*** Dataset excerpts ***
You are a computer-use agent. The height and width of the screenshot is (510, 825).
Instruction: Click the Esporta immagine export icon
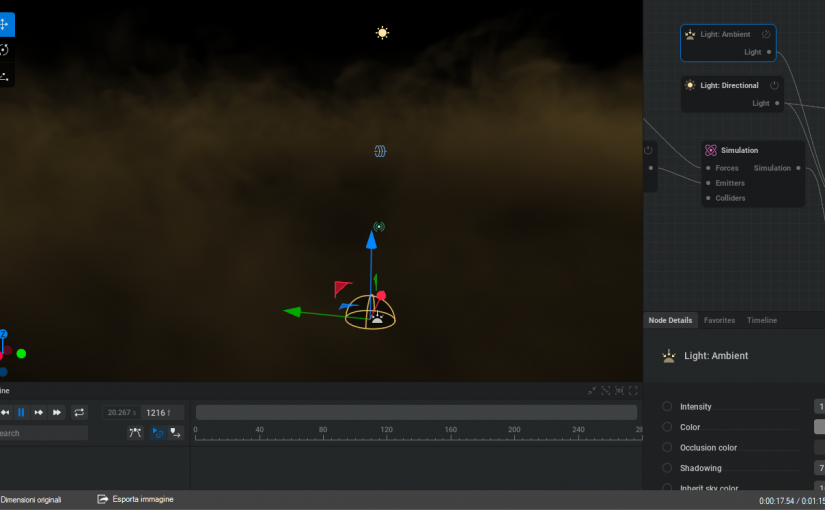(x=102, y=499)
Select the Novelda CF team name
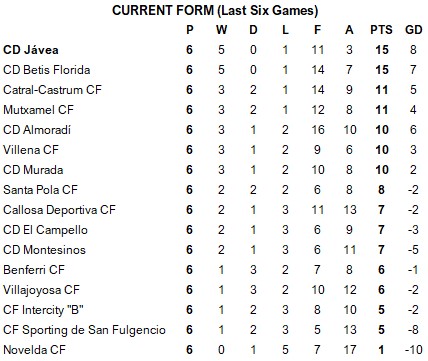The image size is (428, 361). pyautogui.click(x=34, y=350)
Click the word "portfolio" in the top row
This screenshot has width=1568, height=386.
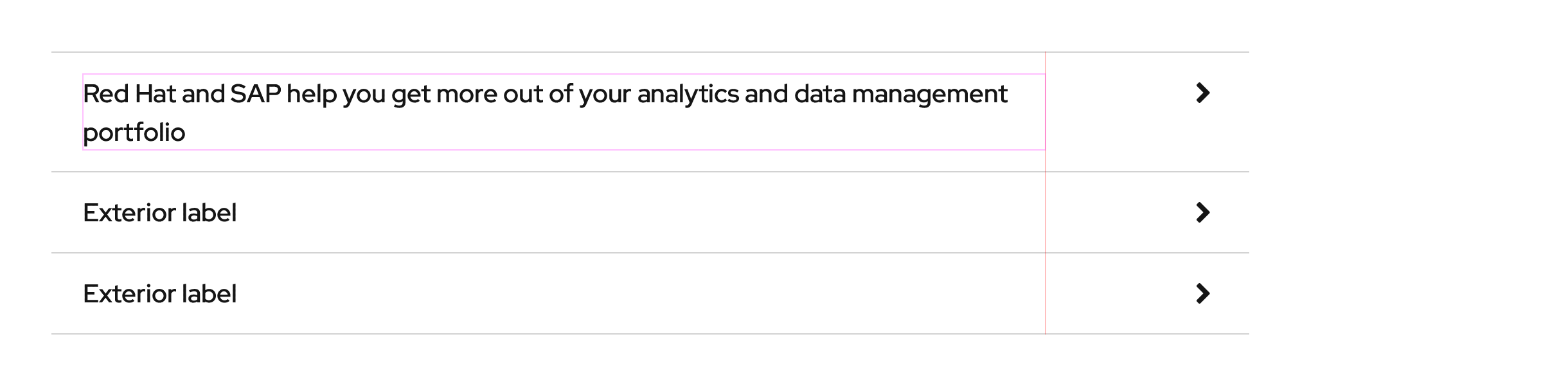(x=134, y=133)
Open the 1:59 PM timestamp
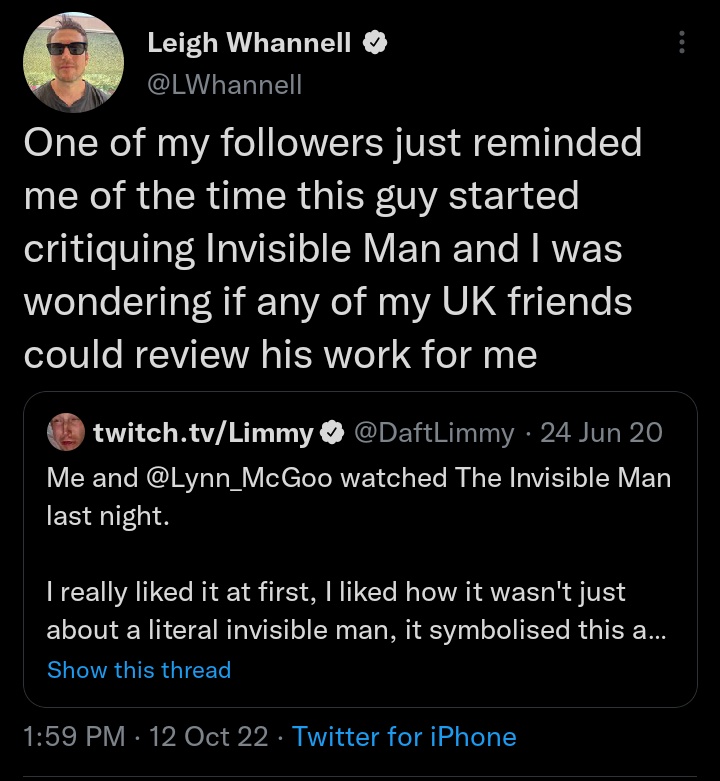Screen dimensions: 720x781 click(74, 736)
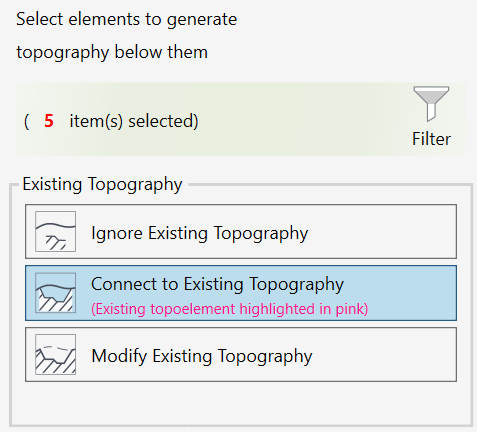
*** End of Dataset excerpts ***
» **Goal of the exercise**: Extract, word for word, every line from the one containing "Select the Novelda CF team name" to the end of the data above, both ends included, and leave out the pictures.

» **Answer to the problem**:
Select the Novelda CF team name
The image size is (428, 361). pyautogui.click(x=34, y=350)
Click the word "portfolio" in the top row
This screenshot has width=1568, height=386.
(x=134, y=133)
Open the 1:59 PM timestamp
Screen dimensions: 720x781 click(74, 736)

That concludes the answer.